BAD PERSONNEL DECISIONS

Walsh and Carlson were both Rick Spielman draft picks who had shaky senior years in college. Did that history indicate both were prone to having lapses that would cost them their jobs with the Vikings?

And did the Vikings/Spielman make a bad choice overall in moving on from Forbath — who at least was reliable on field goals even if he was maddening on extra points? (You can second-guess the decision to move on from Carlson given that he's since kicked well for the Raiders, but cutting him and adding Bailey was almost universally suggested and praised at the time).

These are reasonable things to question … but there is value in long-term stability at the kicking position and the Vikings have clearly sought that. And when they parted ways with both Walsh and Carlson, they added kickers in Forbath and Bailey who are among the most accurate in NFL history.

QUESTIONABLE COACHING

Special teams coach Mike Priefer has been a constant during the struggles, and head coach Mike Zimmer arrived in 2014 when the struggles really gained some steam.

Is there a technique or mental approach that Priefer is using that doesn't help? Possibly, but he was also here in 2012 when Walsh was one of the NFL's best.

Zimmer has been critical of kickers numerous times, saying "he's got to make it" after Walsh missed that playoff field goal … asking "did you see the game?" when discussing Carlson being cut … and saying in a halftime interview of the Green Bay game two weeks ago that the Vikings would need to go for it on fourth down instead of trusting Bailey, who had missed from 48 and 56 yards in the first half (Bailey ended up trying and making a go-ahead field goal, by the way).

Zimmer is a task-oriented coach who values players who do their job. It's possible the frustration of inevitable misses from kickers causes him to have emotional reactions in the moment that create a downward spiral. But Zimmer would hardly be the first coach to criticize a kicker or be disappointed in misses, and if a kicker suffered as a result would you really want that kicker?

A CURSE

It's fashionable to say the Vikings are "cursed," but most reasonable people don't believe in such a thing.

What I would subscribe to, though, is the notion of a collective weight accumulating and contributing to both an overall perception and reality of a situation. (Maybe that's your definition of a curse. So be it).

That is to say: Vikings kickers become aware of the struggles of their predecessors. Misses become magnified because of that history, and even if Vikings kickers are just a little worse than league average it feels like it's much worse. Kickers lose confidence because everyone fears the worst, and shanks become a self-fulfilling prophecy.

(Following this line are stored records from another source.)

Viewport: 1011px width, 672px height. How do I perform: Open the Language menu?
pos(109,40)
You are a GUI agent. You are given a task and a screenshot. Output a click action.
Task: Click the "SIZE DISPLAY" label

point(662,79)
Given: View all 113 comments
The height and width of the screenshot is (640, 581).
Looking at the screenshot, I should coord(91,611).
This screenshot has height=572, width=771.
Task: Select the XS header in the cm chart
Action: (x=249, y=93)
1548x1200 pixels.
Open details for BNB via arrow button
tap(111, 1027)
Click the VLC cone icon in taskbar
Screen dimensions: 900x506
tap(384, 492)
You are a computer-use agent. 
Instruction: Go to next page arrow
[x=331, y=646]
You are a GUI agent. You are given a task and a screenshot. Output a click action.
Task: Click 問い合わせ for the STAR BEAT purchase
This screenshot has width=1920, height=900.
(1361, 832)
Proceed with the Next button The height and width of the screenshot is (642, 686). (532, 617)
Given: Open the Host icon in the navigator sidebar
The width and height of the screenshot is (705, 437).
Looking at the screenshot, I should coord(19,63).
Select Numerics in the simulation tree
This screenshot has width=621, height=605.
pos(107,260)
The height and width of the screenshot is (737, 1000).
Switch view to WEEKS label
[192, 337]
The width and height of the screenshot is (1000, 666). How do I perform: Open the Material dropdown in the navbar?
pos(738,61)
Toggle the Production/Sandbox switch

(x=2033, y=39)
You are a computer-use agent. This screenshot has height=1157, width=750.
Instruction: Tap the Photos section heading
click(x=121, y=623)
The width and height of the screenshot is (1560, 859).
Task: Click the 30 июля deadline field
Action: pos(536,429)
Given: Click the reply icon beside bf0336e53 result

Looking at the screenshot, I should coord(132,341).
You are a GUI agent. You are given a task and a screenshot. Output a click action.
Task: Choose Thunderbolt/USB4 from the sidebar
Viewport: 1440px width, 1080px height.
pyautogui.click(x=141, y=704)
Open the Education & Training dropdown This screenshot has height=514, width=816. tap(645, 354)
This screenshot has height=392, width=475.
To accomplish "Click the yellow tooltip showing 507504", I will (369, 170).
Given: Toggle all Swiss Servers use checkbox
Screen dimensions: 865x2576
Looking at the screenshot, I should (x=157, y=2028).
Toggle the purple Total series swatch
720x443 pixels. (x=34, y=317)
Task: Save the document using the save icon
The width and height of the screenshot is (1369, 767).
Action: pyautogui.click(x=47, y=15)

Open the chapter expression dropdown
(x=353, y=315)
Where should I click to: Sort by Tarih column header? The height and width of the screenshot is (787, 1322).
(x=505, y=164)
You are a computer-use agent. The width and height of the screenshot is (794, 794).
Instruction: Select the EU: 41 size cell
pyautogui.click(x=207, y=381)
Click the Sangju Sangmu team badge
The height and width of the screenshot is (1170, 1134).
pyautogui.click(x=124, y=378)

That's interesting to think about … but none of these kickers had their tenures overlap. Is Bailey really thinking about what Walsh did in 2015 when he lines up a kick? Even if there is a subconscious awareness, does that really matter when muscle memory kicks in?

CONCLUSION

Maybe it's a combination of all or some of these things — the death by 1,000 paper cuts approach. It's not all the holder's fault, but it probably didn't help that Wile was late getting on the field for the missed 48-yarder at New England. The extra point hasn't impacted kickers across the board, but maybe it's hurt the Vikings in particular. Spielman wasn't wrong to want to upgrade at kicker, but he probably handled it wrong in spots. Same with the coaching. And maybe these kickers really are seeing or feeling ghosts when they approach the ball?

Or maybe the best explanation is just a series of random events, human errors and the whims of an oblong ball.